Only three case reports and one openlabel trial mentioned the use of sildenafil in antipsychotic-induced dysfunction.20-23 These pharmacological strategies described above, once initiated, should not be discontinued until a minimum of two weeks of therapy have been administered.

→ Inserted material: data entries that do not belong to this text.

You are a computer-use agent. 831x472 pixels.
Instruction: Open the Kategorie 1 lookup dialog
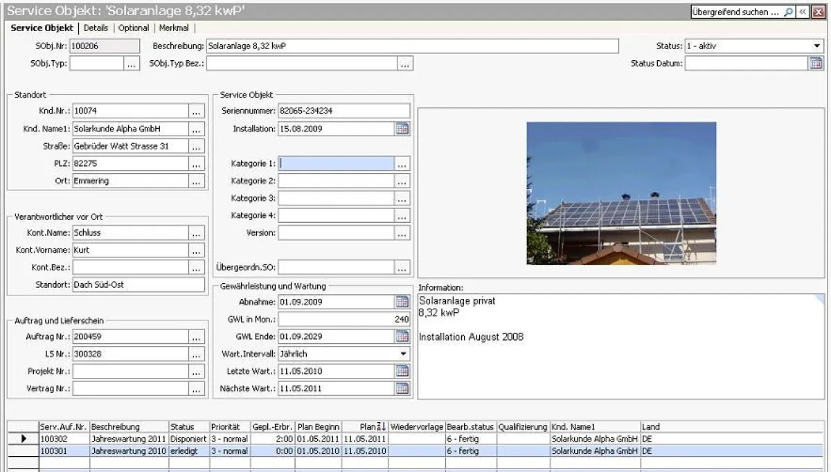coord(403,163)
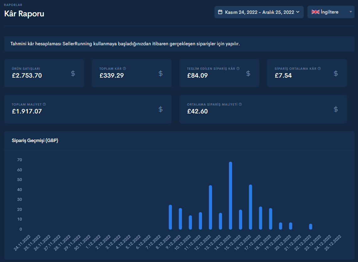Click the 12.12.2022 bar in chart
Screen dimensions: 358x262
210,207
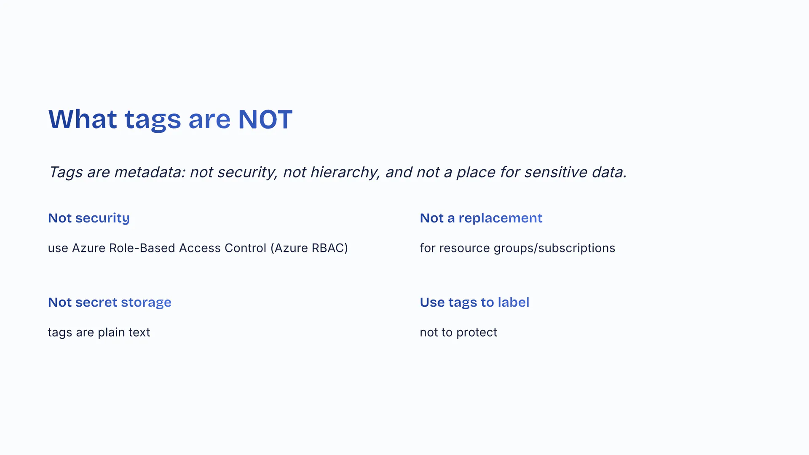Click the word 'storage' in the heading
This screenshot has height=455, width=809.
[146, 302]
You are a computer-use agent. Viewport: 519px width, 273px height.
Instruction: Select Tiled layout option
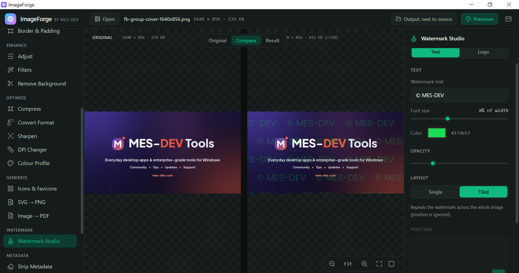tap(483, 192)
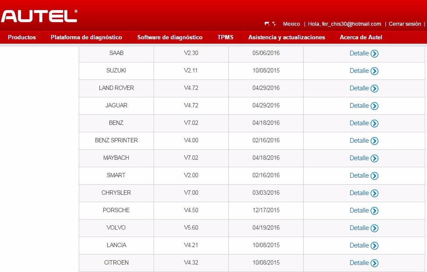Click the circled arrow in the JAGUAR row
The height and width of the screenshot is (272, 427).
[x=375, y=106]
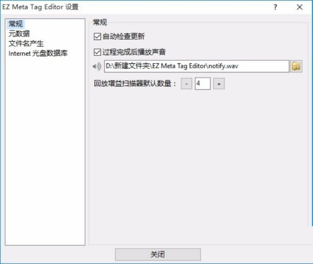The height and width of the screenshot is (264, 313).
Task: Click the EZ Meta Tag Editor 设置 title
Action: coord(40,7)
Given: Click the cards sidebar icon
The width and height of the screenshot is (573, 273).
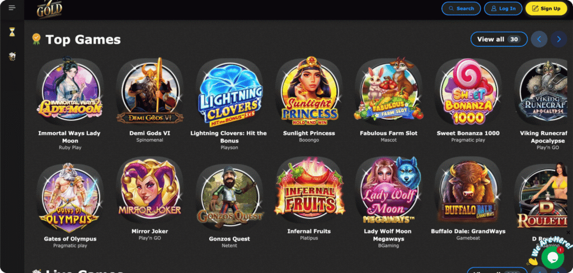Looking at the screenshot, I should (x=12, y=57).
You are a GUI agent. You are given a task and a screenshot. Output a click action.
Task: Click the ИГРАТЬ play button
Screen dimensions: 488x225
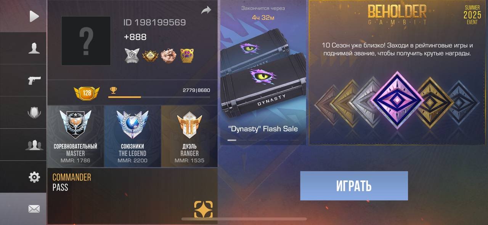tap(354, 186)
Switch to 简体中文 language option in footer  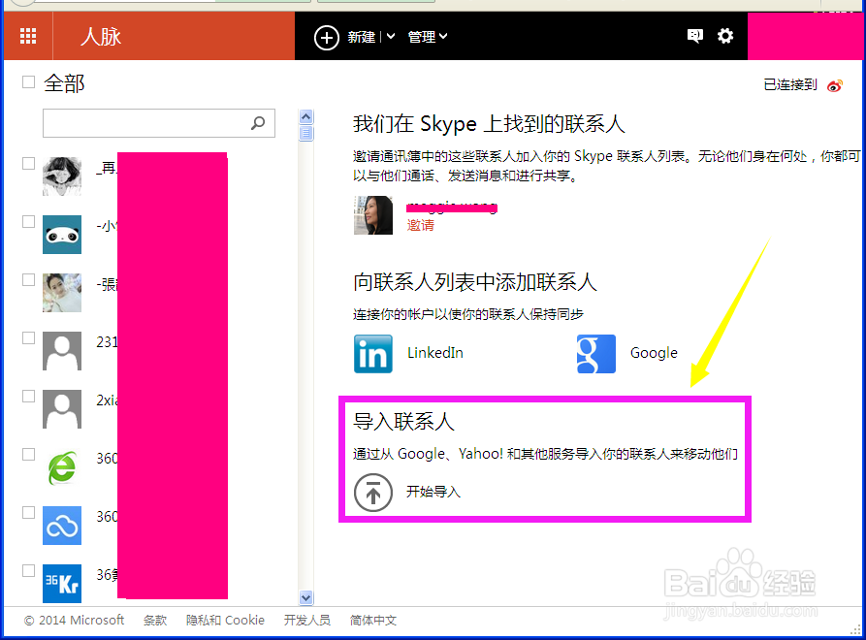tap(373, 620)
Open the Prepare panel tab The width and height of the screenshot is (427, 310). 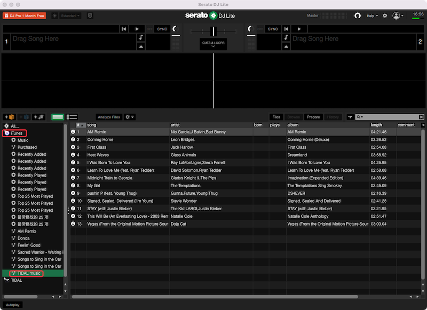tap(313, 117)
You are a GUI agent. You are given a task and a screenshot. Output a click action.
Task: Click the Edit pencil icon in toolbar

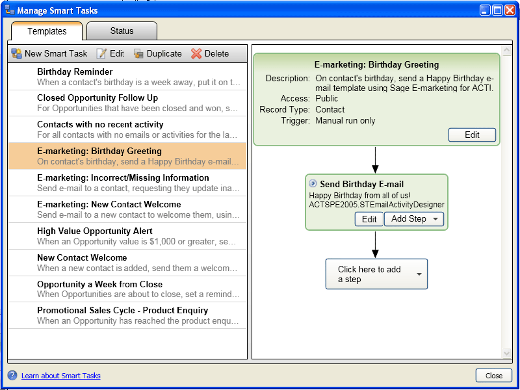click(101, 54)
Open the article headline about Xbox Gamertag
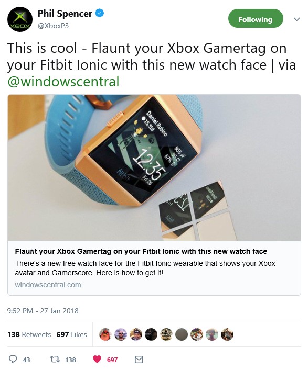Image resolution: width=308 pixels, height=370 pixels. coord(141,251)
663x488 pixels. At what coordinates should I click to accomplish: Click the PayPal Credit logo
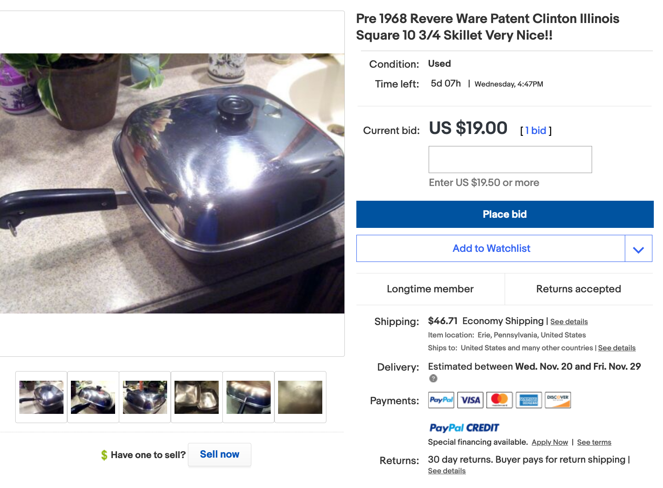(x=464, y=428)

Shakuyaku-kanzo-to (TJ-68) is a Japanese medicine that is composed of two herbs (Radix paeoniae and Radix glycyrrhizae) and has been used to treat acute muscle cramps including menstrual pains. TJ-68 has been investigated in relation to neuroleptic-induced hyper prolactinemia. Although the mechanism is unknown, TJ-68 may have a direct inhibitory effect on prolactin release from the pituitary. Alternatively, the observed effect of TJ-68 may be explained by an indirect action when reducing estradiol.24,28
Selegiline is a selective monoamine oxidase-B inhibitor; in low doses it selectively inhibits the oxidation of dopamine and phenyl- ethylamine.29 Its metabolites, L-amphetamine and L-methamphetamine, have sexual arousal properties.25 But in the only double-blind placebo-controlled trial found in the literature, selegiline did not show any effectiveness in improving sexual functioning, despite a significant decrease in prolactin levels.30
A description of the main drugs, respective doses, potential drug interactions and side effects can be found in Table 2.13-20,23,24,27,30-38
Table 2. Main drugs and respective dosages used in treating antipsychotic-induced sexual dysfunction.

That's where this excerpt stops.